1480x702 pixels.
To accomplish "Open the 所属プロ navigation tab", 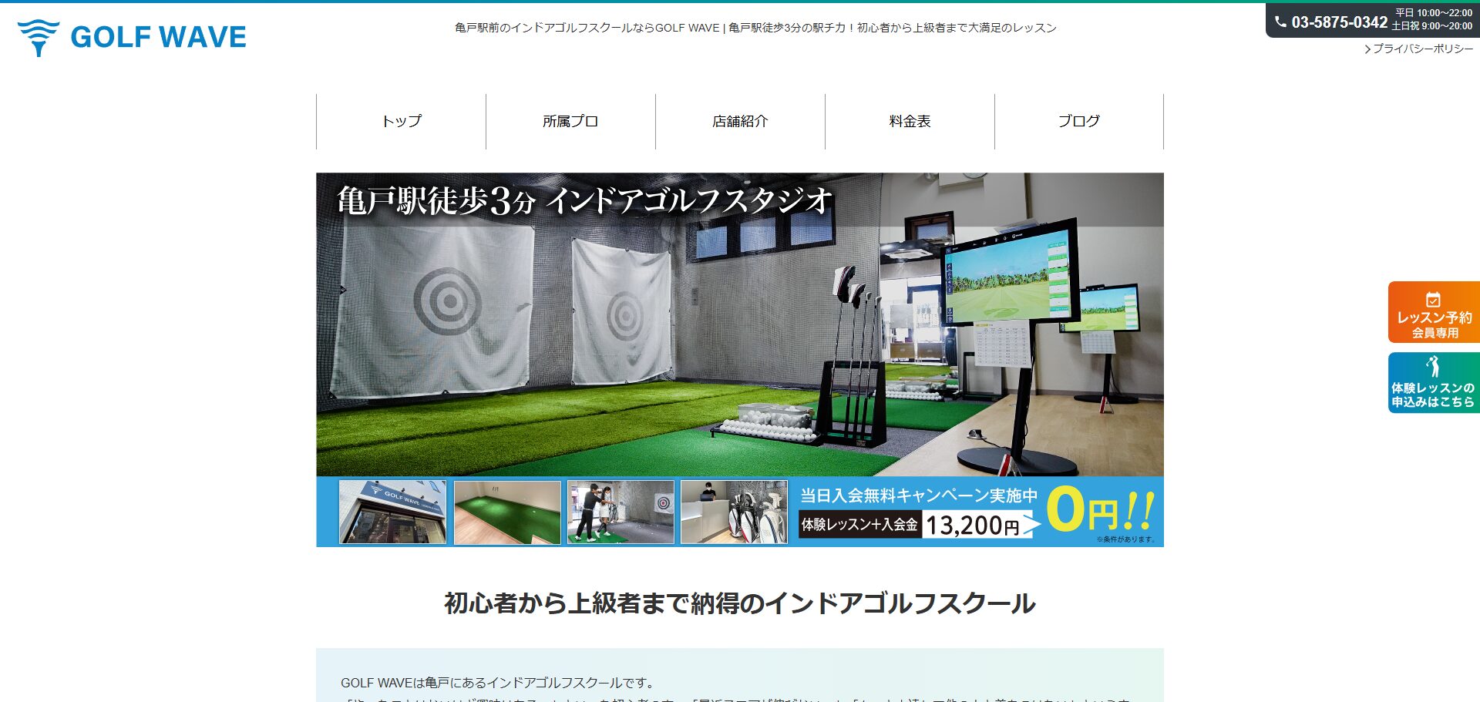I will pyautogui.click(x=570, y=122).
=====
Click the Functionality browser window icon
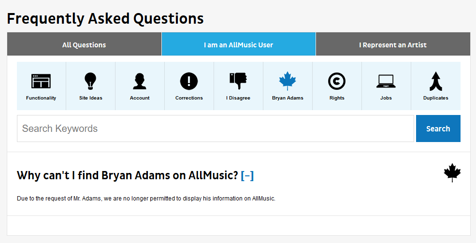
=====
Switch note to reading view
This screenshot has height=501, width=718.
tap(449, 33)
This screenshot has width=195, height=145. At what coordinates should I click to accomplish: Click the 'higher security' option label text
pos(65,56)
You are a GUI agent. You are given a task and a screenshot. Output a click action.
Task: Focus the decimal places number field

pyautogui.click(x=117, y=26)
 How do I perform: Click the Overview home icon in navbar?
=====
Scan the listing above for the line that has "Task: Focus the decimal places number field", then copy exactly from that line through the line that has "How do I perform: Click".

* RESPONSE TO THE TASK *
Task: Focus the decimal places number field

pyautogui.click(x=117, y=26)
 How do I perform: Click the Overview home icon in navbar?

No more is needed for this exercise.